Selected extract:
☆ ☆ ☆ ☆ ☆ ☆ ☆
Competitive Performance: MTAN (with 1.74 million parameters, or 1.74x the baseline parameters ImNet which has 63.90) achieves a cumulative score of 2941, which surpasses most of the baselines (Scratch, Finetune, Feature, Res. Adapt., Piggyback, DAN) and is competitive with Parallel SVD (3398).
Task-Specific Performance: MTAN shows strong performance on individual tasks, achieving, for example, 63.90% on ImageNet, 98.80% on GTSR, and 96.88% on SVHN. While Parallel SVD achieves the highest overall score, MTAN is very close to the top, doing well without resorting to complicated regularization strategies (like Dropout, dataset regrouping, or adaptive weight decay) that other methods might require. This underscores its simplicity and inherent robustness.
Parameter Efficiency: MTAN achieves this strong performance with a relatively low number of additional parameters (1.74x the baseline, which is comparable to Res. Adapt. at 2x and DAN at 2.17x, and lower than Scratch and Finetune at 10x). This again validates its parameter-efficient design for multi-domain learning.

6.2. Ablation Studies / Parameter Analysis

While the paper doesn't present a dedicated "ablation study" section with individual component removal, it implicitly performs several forms of analysis on the method's components and parameters:

Single-Task Attention Network (STAN) vs. One Task: The STAN baseline effectively serves as an ablation to show the benefit of the attention modules themselves, even in a single-task context. From Table 2 (CityScapes), STAN (51.90 mIoU) performs better than One Task (51.09 mIoU) for semantic segmentation, and also for depth, suggesting the attention mechanism provides some benefit even without explicit multi-task interaction.
☆ ☆ ☆ ☆ ☆ ☆ ☆
Listed entries:

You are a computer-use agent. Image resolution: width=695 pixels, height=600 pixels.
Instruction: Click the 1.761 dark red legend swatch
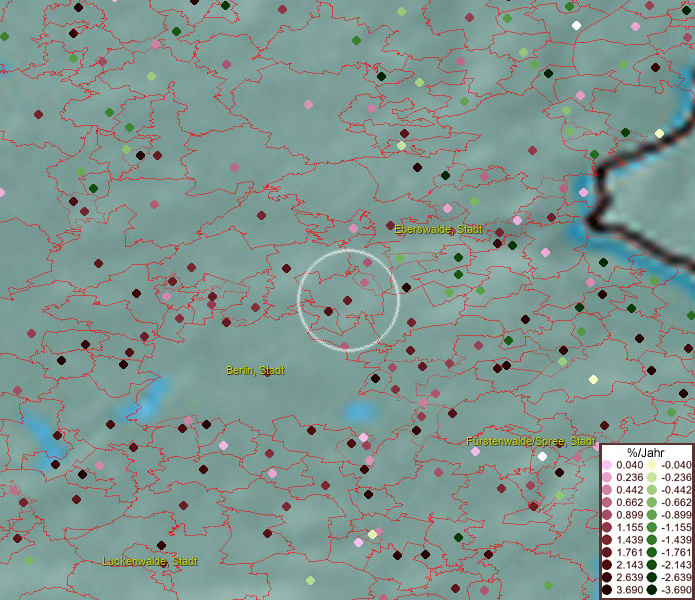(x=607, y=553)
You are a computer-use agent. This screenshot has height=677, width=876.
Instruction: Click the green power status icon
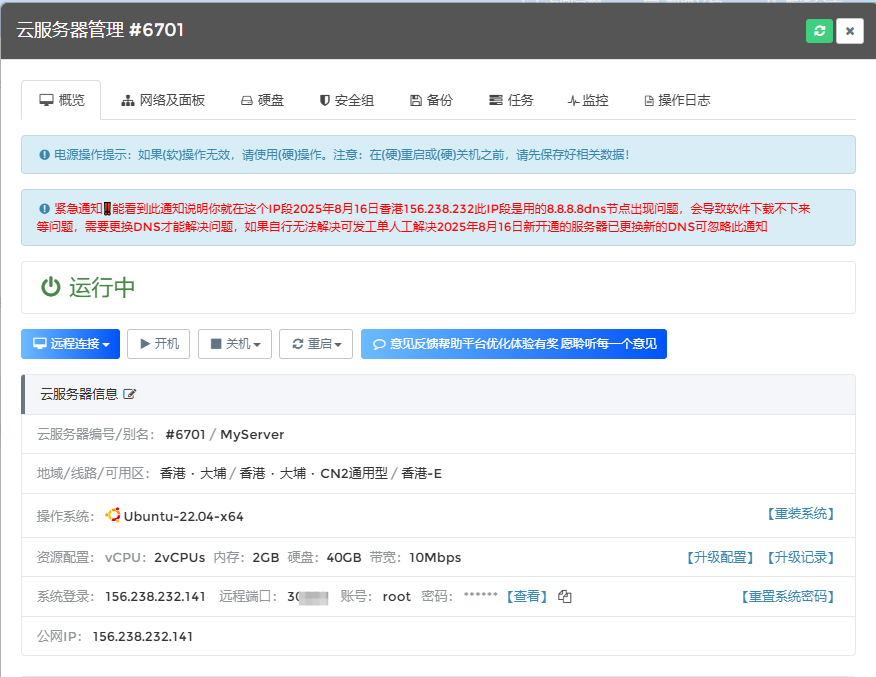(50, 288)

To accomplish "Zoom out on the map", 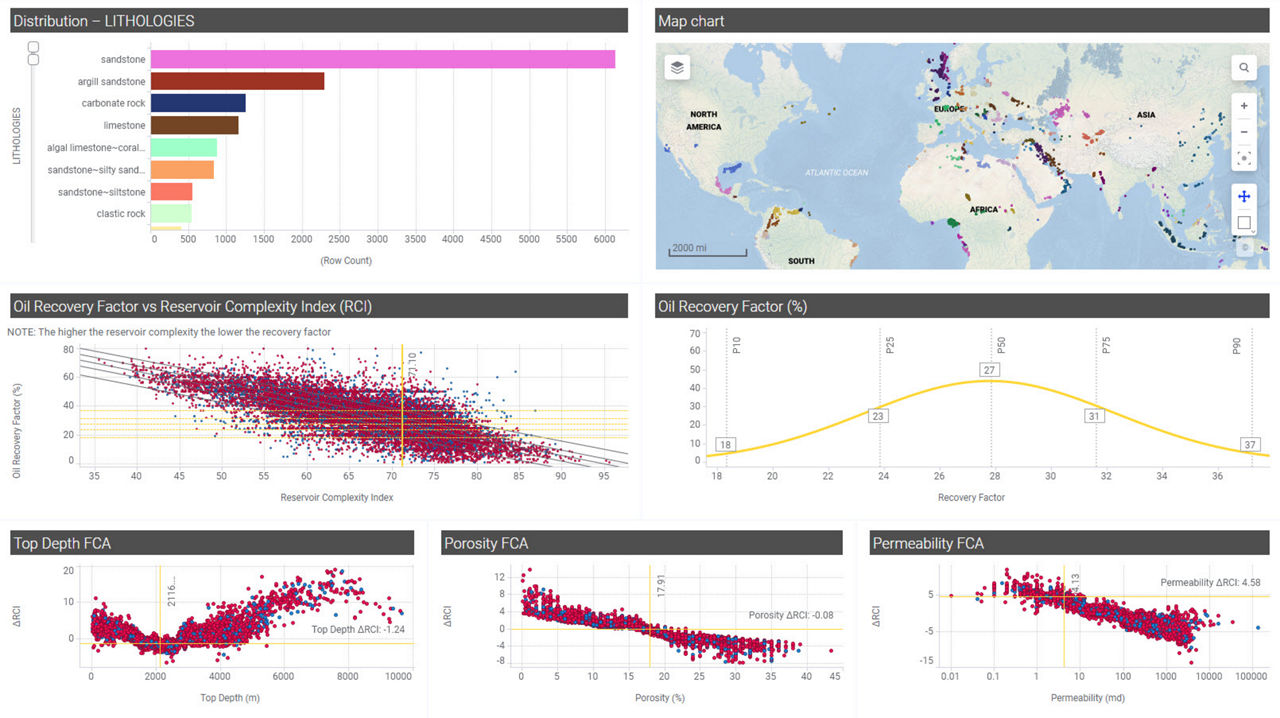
☆ ☆ ☆ ☆ ☆ ☆ ☆
Prompt 1:
In the excerpt on MTAN, what mIoU does STAN reach for semantic segmentation on CityScapes?
Prompt 2:
From the excerpt on MTAN, transcribe the passage starting at "While the paper" and ending at "explicit multi-task interaction.".
Prompt 3:
Render this sentence from the excerpt on MTAN in Spanish: "This again validates its parameter-efficient design for multi-domain learning."

Worked answer 1:
51.90 mIoU

Worked answer 2:
While the paper doesn't present a dedicated "ablation study" section with individual component removal, it implicitly performs several forms of analysis on the method's components and parameters:

Single-Task Attention Network (STAN) vs. One Task: The STAN baseline effectively serves as an ablation to show the benefit of the attention modules themselves, even in a single-task context. From Table 2 (CityScapes), STAN (51.90 mIoU) performs better than One Task (51.09 mIoU) for semantic segmentation, and also for depth, suggesting the attention mechanism provides some benefit even without explicit multi-task interaction.

Worked answer 3:
Esto vuelve a validar su diseño eficiente en parámetros para el aprendizaje multidominio.